Hydrogen seems a reasonable answer but is extremely volatile. It seems the world (US) will eventually go down the path of hydrogen/electric propulsion for casual domestic use.

The amount of food grown world wide is currently far greater than is needed. The problem is purely one of distribution. For example where I live food grown in the region has to be sent 1200 kilometres to the distribution point and then shipped back 1200 kilometres for us in this region to consume. By the time it goes from the grower to the table, in this region, the time is counted in weeks. Spoilage is huge. Farmers under there contracts can’t even have a road side stall or they will be in breach. This system may have worked for Neolithic man but today? Really!
There are solutions to the food for fuel debate. Industrial hemp (no drug value) seed has one of the highest oil contents for seed of its size and is prolithic. It’s basically a weed that will grow in any soil and planting density is many times greater than wheat. It doesn’t need good water and if conditions are right you can get 3 of 4 harvests a year. By-products are stock feed, paper, textiles, petrochemicals (from seed oil) and manufactured building products.
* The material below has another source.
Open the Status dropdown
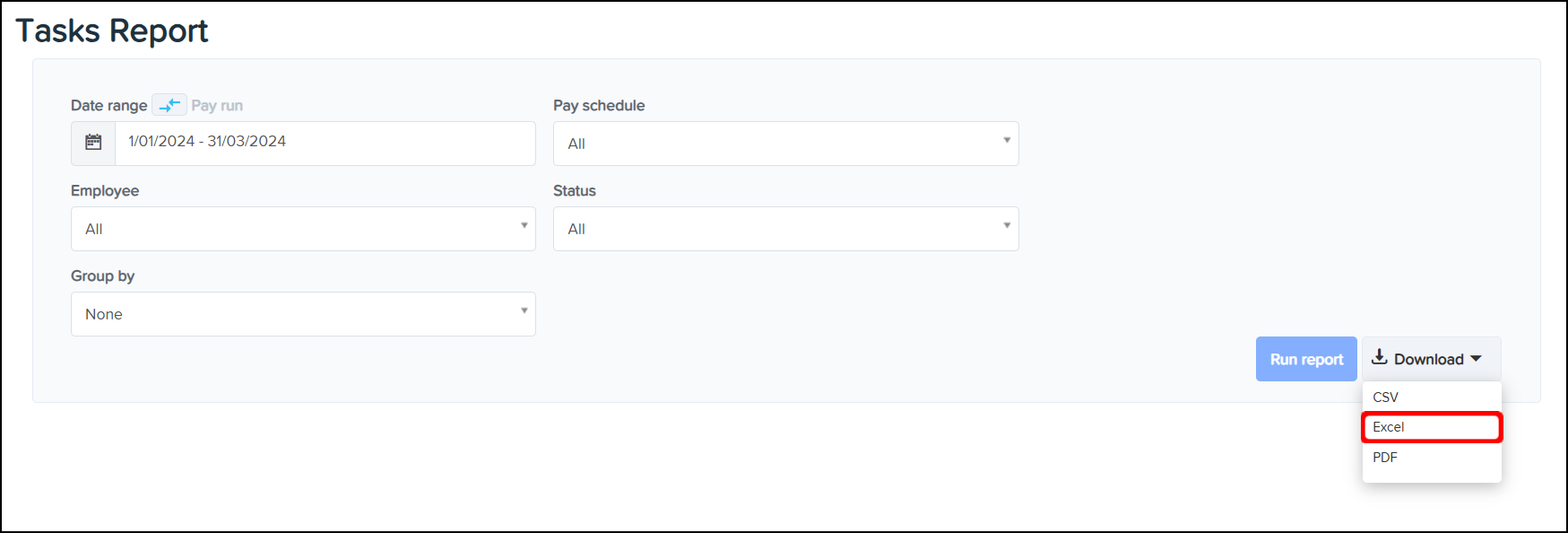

You could say the Americans won the WWII on it. Problems?

Whatever our eventual source of fuel. It will not be what is good for the environment or the population. It will simply be what ever will keep the current economic status quo in the world. It’s all about GDP.
I won’t insult your intelligence by quoting references, there are hundreds of reputable sources. I’m sure your all capable of using an internet search engine.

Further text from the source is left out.